Yesterday, my dad’s doctor called to discuss the results of his bone density scan.
The results showed that he’s at high risk for a hip fracture.
Then he shared two statistics that landed heavily on me.
For people living with dementia, roughly half will die from complications related to a hip fracture. Nearly one-third who fracture a hip will never return to their current living environment.
The conversation went silent.
It’s the only thing I remember hearing him say.
Then came the question.
What would you like to do?
On paper, the options seemed ordinary.
A pill once a week. Take it an hour before breakfast. Stay upright for an hour afterward because of the risk of reflux.
Simple enough.
Until you remember the person taking the pill has Alzheimer’s disease.

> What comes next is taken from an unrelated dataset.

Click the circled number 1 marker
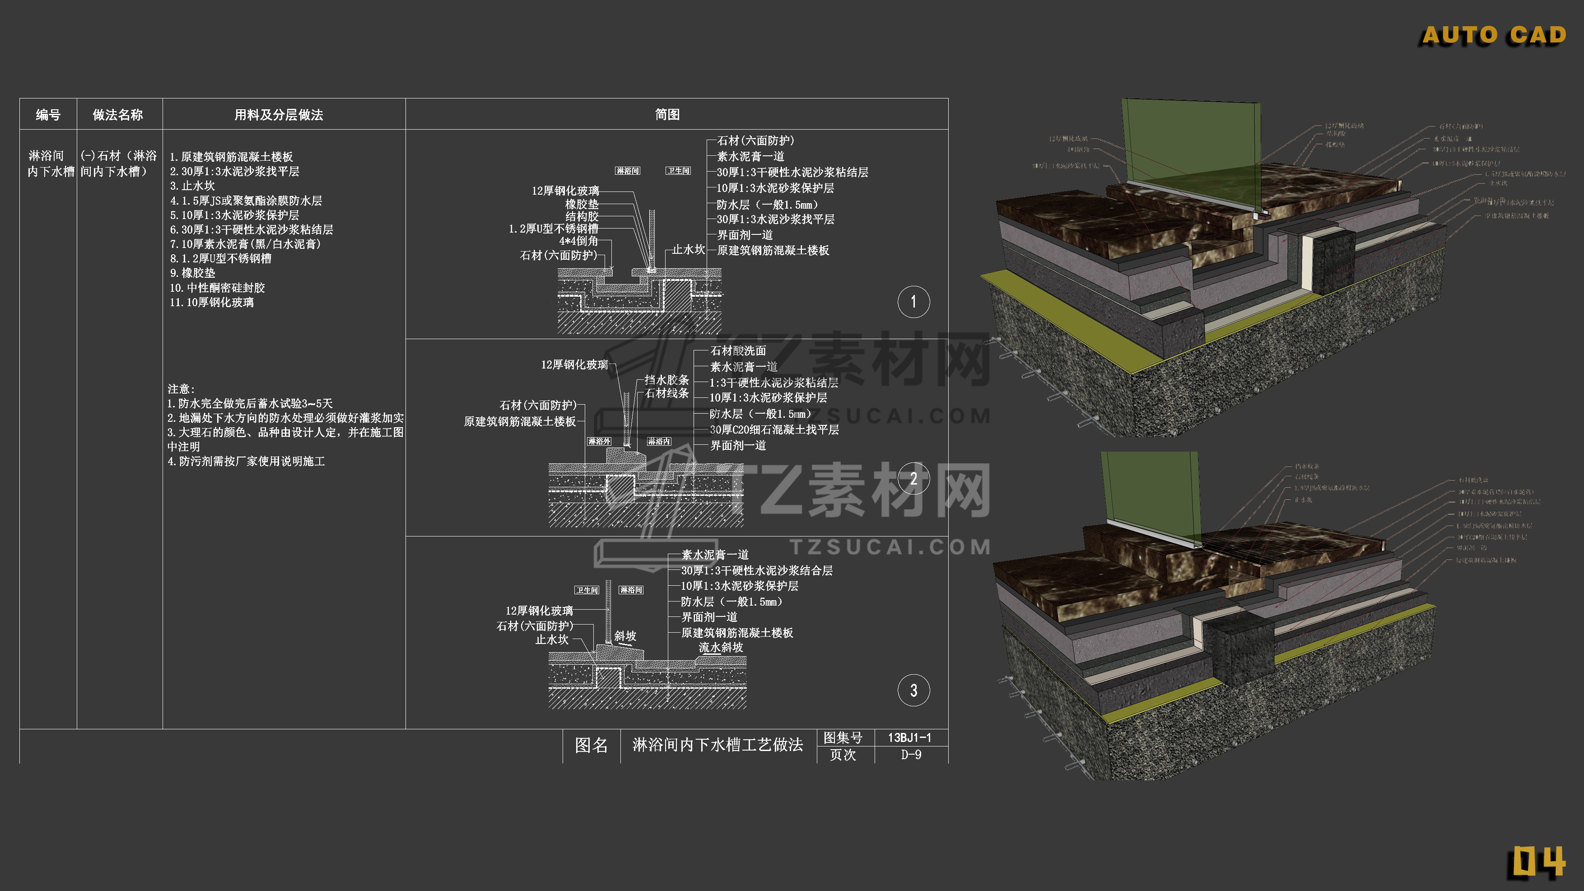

He lives in memory care. He likes to sleep in. He already struggles with reflux.
Suddenly, the “simple” option didn’t feel so simple.
The second option was an infusion once a year for three years. One hour in a chair. One hour of remaining relatively still.
Neither option promised certainty.
Both offered roughly the same reduction in fracture risk.
The third option was to do nothing.
The doctor began to explain why, given my dad’s Alzheimer’s disease, he could be persuaded that doing nothing was a reasonable choice.
I interrupted him.
“That’s not an option.”
As the words left my mouth, I realized I wasn’t just making a decision for my dad.
I was thinking about my mom.
What would happen if he fractured his hip and could no longer live with her?
They’ve already lost so much to dementia.
Words.
Memories.
Independence.
I wasn’t ready to let them lose their togetherness, too.
So I chose the infusion.
Will it matter?
I don’t know.
Was it the right decision?
I don’t know that either.
But perhaps this is one of caregiving’s quietest burdens.
Making decisions for those who no longer can.
Never knowing whether it’s the decision they would have made for themselves.
Never knowing whether you made the right one.
What I do know is this:
The weight we quietly accumulate as caregivers grows with every decision.